Publicado en Página 12 con el título Las leyes de la feria, 2004.
Publiqué mi primer libro en 1989, pero pasaron diez años exactos hasta que me invitaron por primera vez a la Feria del Libro, cuando ya había publicado otros dos y me había resignado a que “no estar” en la feria año tras año fuera parte de mi tradición personal. Ni siquiera me llamaban a la sempiterna mesa de escritores jóvenes, quizá porque también allí se requería cierta antigüedad. Pero bien, en 1999 formé parte finalmente de una mesa redonda. Pude comprobar entonces que a la ley número uno de cualquier mesa literaria: “Nadie hablará del tema asignado” se agregaba la ley número dos de la feria: “Nadie en el público sabe muy bien dónde entró”, y a la hora de las preguntas, la ley número tres: “ninguna pregunta es de verdad una pregunta”.

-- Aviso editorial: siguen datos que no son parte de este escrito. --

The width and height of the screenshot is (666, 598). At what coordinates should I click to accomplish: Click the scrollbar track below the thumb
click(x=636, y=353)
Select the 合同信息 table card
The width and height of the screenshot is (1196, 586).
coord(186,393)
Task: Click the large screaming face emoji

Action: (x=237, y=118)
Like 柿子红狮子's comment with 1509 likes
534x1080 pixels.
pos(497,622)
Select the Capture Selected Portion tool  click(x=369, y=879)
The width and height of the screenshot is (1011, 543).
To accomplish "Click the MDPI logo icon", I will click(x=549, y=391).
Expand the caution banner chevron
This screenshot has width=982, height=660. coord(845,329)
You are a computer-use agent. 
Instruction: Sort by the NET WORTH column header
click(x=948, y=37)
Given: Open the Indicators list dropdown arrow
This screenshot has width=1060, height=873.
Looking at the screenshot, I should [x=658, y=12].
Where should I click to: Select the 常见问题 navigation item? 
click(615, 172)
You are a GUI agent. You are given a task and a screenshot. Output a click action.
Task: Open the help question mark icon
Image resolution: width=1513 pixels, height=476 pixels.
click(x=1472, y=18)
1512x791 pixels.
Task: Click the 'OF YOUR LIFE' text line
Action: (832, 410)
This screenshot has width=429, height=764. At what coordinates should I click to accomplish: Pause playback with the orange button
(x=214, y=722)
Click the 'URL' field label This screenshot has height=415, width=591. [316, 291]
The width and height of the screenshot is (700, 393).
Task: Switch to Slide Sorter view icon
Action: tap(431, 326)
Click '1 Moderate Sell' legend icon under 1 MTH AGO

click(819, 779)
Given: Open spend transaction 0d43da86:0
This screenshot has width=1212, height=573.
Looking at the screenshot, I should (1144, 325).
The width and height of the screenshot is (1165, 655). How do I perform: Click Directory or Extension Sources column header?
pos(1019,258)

Cuando terminó aquello fui a buscar el stand de mi editorial, porque acababa de aparecer mi segunda novela. Se había formado desde el pasillo una cola larguísima, un tumulto expectante de gente que esperaba con ejemplares de “El Alquimista” a que llegara Paulo Coelho para firmar. Me enteré de que algunos estaban allí desde hacía horas. Me abrí paso como pude entre esa fila, tratando de convencerlos de que no quería colarme, y vi por fin, donde arrancaba la cola, la pila con copias flamantes de mi novela. La gente más adelantada, supongo que también la más fatigada, estaba usando cómodamente esa pila, mis libros, para apoyar los codos. Pensé en pedirles que se corrieran, para dejarme alzar un ejemplar, pero en vez de eso retrocedí, lentamente, hacia la salida. Si no fuera, como soy, un orgulloso ateo, yo también hubiera podido decir que un misterioso escepticismo se había deslizado en mi alma.